-- begin Source document --

Automating Multi-Region Redundancy for PHP Architectures on Google Cloud

Establishing Multi-Region Redundancy for PHP Applications on Google Cloud

Achieving robust disaster recovery for PHP architectures on Google Cloud Platform (GCP) necessitates a multi-region strategy. This goes beyond simple load balancing within a single region; it involves replicating critical components and data across geographically distinct zones to ensure service continuity in the face of regional outages. This document outlines a practical, code-driven approach to implementing such redundancy, focusing on key services like Compute Engine, Cloud SQL, Cloud Storage, and Load Balancing.

Automated Infrastructure Provisioning with Terraform

Manual infrastructure setup is error-prone and not conducive to rapid recovery. Terraform provides an Infrastructure as Code (IaC) solution that allows us to define and provision our multi-region GCP resources declaratively. We’ll define separate VPC networks, Compute Engine instances, and Cloud SQL instances for each target region.

Consider a simplified Terraform configuration for two regions, us-central1 and europe-west1. This example focuses on the core compute and database resources.

Terraform Configuration for `main.tf`

terraform {
  required_providers {
    google = {
      source  = "hashicorp/google"
      version = "~> 4.0"
    }
  }
}

provider "google" {
  project = var.gcp_project_id
  region  = var.primary_region
}

variable "gcp_project_id" {
  description = "The GCP project ID."

-- end Source document --
-- begin Provided material --

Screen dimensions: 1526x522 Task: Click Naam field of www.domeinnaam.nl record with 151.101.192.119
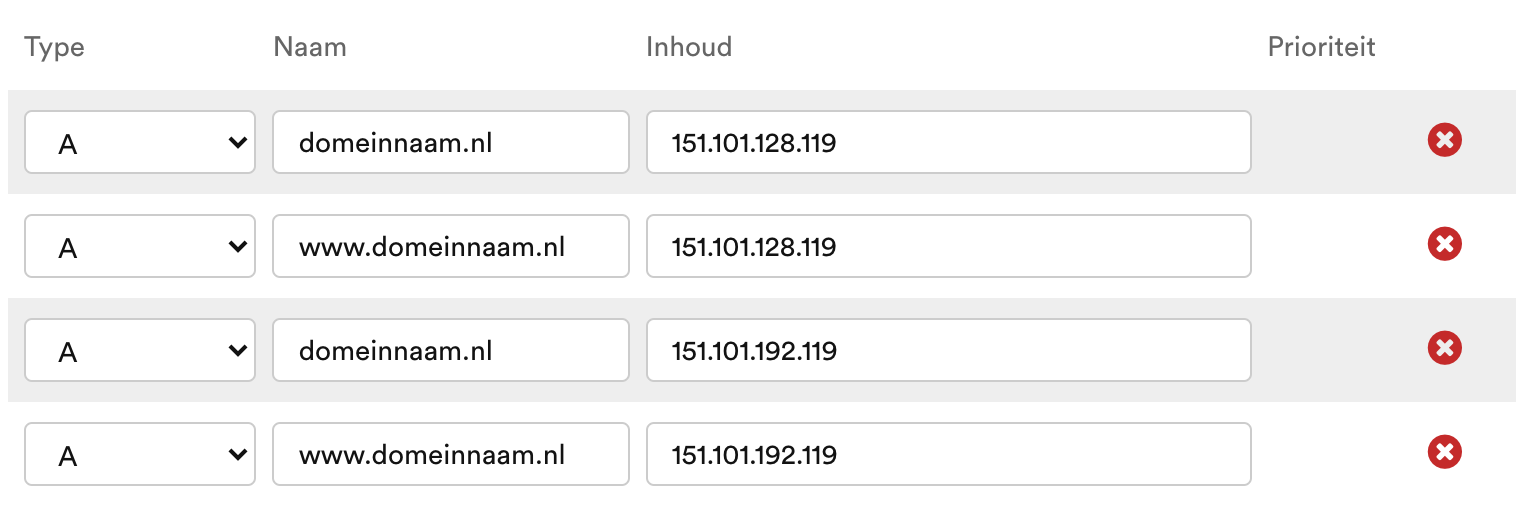450,454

-- end Provided material --

## Requirements
Continue the text on multi-region redundancy for PHP applications on Google Cloud from the point where it stops. The lines are separate material and have no connection to the text on multi-region redundancy for PHP on Google Cloud.

## Response to the exercise
  type        = string
}

variable "primary_region" {
  description = "The primary GCP region for deployment."
  type        = string
  default     = "us-central1"
}

variable "secondary_region" {
  description = "The secondary GCP region for deployment."
  type        = string
  default     = "europe-west1"
}

# --- Primary Region Resources ---

resource "google_compute_network" "primary_vpc" {
  name                    = "${var.gcp_project_id}-vpc-${var.primary_region}"
  auto_create_subnetworks = false
}

resource "google_compute_instance" "primary_app_server" {
  name         = "php-app-primary-${random_id.suffix.hex}"
  machine_type = "e2-medium"
  zone         = "${var.primary_region}-a" # Example zone

  boot_disk {
    initialize_params {
      image = "debian-cloud/debian-11"
    }
  }

  network_interface {
    network = google_compute_network.primary_vpc.id
    access_config {
      // Ephemeral IP for initial setup, will be managed by Load Balancer
    }
  }

  metadata = {
    ssh-keys = "your-username:${file("~/.ssh/id_rsa.pub")}"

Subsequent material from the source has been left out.